(252) Upregulation of autophagy related genes in the dorsal root ganglion in CD137L KO mice, link to peripheral nerve injury induced-peripheral neuropathy

Introduction/Rationale: CD137 Ligand (CD137L, AKA: 4-1BBL) is a co-stimulatory molecule facilitating the activation and function of adaptive immunity. Previously we have demonstrated that CD137L knockout (KO) mice display reduced pain-like behaviors and faster recovery following peripheral nerve injury. Autophagy is a cellular process to facilitate the selective degradation and recycling of cytoplasmic contents, playing a critical cellular function in maintaining intracellular homeostasis. Increasing studies have shown the contribution of the protective effects of enhanced autophagic activities to pain-like behaviors following peripheral nerve injury. Here we examined the potential association between autophagic activities and CD137L depletion mediated pro-nociception.

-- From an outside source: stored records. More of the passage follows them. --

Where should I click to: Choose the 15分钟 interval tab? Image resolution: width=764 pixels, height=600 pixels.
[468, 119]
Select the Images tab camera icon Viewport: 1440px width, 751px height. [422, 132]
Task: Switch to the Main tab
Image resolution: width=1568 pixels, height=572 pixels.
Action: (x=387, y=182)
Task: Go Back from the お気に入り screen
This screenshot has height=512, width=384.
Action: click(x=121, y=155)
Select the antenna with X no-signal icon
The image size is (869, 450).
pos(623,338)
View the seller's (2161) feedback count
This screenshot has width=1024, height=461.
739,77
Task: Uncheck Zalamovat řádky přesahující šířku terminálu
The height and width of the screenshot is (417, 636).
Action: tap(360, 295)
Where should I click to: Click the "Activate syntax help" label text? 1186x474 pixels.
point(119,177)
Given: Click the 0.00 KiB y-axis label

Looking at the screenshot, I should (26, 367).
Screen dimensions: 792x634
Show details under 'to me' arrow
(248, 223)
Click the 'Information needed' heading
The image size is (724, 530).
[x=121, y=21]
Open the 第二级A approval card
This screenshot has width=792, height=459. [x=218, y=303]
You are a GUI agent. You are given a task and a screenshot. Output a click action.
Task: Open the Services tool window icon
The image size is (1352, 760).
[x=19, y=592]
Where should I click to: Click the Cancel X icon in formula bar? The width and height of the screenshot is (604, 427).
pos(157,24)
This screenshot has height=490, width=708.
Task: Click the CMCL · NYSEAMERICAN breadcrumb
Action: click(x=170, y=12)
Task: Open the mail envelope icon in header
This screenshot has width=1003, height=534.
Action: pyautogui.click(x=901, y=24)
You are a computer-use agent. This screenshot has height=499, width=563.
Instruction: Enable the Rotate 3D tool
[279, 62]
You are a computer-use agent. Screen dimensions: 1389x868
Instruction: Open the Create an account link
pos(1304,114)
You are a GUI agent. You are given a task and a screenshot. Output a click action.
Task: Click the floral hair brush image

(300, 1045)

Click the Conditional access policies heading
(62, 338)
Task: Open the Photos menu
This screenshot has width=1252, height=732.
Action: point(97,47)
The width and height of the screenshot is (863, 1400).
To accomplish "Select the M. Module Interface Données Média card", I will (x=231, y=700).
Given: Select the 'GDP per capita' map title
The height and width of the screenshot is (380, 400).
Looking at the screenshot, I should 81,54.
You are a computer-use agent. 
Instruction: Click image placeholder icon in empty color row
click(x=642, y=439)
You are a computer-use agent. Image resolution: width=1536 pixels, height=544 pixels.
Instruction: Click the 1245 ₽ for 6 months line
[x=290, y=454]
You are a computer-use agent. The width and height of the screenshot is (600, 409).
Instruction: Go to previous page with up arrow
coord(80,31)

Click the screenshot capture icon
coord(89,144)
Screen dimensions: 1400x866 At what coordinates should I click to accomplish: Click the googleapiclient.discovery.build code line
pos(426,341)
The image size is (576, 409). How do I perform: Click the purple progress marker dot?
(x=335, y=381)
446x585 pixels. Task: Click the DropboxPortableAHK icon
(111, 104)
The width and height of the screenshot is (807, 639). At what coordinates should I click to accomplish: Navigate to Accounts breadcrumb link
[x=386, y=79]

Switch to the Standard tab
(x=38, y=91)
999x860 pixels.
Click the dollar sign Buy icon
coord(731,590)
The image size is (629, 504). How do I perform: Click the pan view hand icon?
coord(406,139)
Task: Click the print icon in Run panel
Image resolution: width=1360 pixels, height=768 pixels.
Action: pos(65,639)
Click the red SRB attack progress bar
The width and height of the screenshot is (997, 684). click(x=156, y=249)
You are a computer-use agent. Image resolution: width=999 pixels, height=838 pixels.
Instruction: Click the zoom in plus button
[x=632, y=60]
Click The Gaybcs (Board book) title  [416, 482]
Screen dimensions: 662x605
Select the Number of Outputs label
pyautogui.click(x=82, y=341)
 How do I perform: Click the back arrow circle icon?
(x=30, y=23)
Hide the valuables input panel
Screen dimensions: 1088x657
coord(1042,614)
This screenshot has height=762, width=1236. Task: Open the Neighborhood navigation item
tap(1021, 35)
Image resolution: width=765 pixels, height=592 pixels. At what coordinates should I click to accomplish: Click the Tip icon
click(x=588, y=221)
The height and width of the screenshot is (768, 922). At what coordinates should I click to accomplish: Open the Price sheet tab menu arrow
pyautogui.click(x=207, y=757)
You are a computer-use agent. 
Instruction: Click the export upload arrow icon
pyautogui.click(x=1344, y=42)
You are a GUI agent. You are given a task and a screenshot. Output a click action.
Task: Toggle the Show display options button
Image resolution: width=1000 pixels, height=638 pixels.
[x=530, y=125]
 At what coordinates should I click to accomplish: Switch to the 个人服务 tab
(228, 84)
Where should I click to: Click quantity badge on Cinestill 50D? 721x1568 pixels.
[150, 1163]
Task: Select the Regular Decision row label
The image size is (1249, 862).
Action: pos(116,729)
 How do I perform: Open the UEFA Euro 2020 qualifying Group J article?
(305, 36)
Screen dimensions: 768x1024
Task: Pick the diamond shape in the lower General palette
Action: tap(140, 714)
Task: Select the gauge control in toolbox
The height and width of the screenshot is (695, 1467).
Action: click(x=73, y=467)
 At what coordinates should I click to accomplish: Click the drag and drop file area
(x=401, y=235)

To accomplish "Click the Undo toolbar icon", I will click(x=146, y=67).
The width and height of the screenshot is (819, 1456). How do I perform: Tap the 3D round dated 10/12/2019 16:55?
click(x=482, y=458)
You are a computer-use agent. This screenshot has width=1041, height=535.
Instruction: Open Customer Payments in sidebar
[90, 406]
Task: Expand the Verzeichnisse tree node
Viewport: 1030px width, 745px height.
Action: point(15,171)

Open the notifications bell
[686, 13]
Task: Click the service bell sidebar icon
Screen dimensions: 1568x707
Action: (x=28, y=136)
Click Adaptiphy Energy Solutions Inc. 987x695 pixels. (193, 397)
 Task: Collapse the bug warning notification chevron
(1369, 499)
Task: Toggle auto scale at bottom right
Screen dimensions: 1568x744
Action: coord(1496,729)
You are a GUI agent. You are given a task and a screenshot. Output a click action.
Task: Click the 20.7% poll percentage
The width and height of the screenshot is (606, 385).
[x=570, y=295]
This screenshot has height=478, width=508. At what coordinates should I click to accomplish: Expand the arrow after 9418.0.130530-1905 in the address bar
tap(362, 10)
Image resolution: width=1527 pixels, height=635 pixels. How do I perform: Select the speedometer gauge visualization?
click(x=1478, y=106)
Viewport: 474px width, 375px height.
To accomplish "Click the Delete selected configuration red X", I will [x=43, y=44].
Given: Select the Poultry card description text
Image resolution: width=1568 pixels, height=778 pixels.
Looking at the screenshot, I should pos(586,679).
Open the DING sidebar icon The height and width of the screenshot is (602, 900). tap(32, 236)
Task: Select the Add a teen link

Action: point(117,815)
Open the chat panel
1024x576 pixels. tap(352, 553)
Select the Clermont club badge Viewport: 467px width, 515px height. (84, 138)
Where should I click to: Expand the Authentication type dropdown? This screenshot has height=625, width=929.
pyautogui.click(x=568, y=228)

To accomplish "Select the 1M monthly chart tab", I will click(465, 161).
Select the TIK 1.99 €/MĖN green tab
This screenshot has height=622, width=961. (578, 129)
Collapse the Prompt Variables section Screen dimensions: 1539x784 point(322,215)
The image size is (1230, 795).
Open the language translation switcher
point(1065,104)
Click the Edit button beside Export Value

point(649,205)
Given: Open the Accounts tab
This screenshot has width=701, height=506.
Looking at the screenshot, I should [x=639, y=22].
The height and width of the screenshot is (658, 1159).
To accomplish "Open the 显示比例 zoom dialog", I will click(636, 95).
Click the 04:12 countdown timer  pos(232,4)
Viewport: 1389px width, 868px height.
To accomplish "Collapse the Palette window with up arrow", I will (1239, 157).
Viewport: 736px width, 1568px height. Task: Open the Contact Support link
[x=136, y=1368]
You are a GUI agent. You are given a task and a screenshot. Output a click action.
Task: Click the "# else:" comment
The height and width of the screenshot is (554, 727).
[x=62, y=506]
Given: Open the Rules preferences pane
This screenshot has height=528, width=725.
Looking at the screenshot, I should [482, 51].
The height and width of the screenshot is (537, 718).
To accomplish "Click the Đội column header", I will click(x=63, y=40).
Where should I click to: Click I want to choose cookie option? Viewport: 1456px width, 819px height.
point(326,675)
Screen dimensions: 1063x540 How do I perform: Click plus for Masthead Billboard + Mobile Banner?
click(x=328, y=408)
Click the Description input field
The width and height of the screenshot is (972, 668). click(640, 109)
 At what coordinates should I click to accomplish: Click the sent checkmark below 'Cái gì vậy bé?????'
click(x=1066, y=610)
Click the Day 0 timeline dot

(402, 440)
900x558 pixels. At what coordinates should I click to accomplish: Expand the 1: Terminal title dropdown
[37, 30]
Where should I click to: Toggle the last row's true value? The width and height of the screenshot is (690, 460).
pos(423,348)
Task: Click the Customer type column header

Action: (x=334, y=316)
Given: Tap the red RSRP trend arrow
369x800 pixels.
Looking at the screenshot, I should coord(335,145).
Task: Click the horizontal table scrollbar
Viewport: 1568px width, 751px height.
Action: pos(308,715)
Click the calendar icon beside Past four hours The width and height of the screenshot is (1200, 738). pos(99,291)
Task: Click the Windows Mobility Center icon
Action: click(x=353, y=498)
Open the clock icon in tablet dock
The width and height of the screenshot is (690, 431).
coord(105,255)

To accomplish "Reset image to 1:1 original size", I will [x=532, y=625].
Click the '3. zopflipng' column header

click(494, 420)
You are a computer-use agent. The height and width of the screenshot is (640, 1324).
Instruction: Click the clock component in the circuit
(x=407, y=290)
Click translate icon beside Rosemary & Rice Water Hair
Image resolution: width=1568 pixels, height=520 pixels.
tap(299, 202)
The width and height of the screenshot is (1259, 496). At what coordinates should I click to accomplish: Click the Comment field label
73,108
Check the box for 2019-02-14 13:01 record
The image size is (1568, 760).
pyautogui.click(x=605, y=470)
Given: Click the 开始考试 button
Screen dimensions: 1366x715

Methods: RNA profiling on several autophagy related genes was performed via a NanoString assay in both lumbar spinal cord (LSC) and dorsal root ganglion (DRG) tissues harvested from CD137L KO mice and corresponding wild type (WT) controls.

Results: An overall upregulation of autophagy related genes was observed, more so in the DRGs than in the LSC, at basal levels in CD137L KO mice compared to WT mice. Particularly, we detected a significant upregulation of DRG EPG5, ectopic P-granules 5 autophagy tethering factor, a protein facilitating the fusion between autophagosomes and lysosomes. Follow-up qRT-PCR verified the upregulation of EPG5 and showed the upregulation of genes encoding EPG5’s binding partners, LC3 and Rab7, at both basal level and 14 days following sciatic nerve crush in CD137L KO mice vs. WT controls. Assessment of these autophagy factors at protein levels is on-going.

Conclusion: Our current results support the potential contribution of enhanced autophagic activities to reduced pain-like behaviors in CD137L KO mice.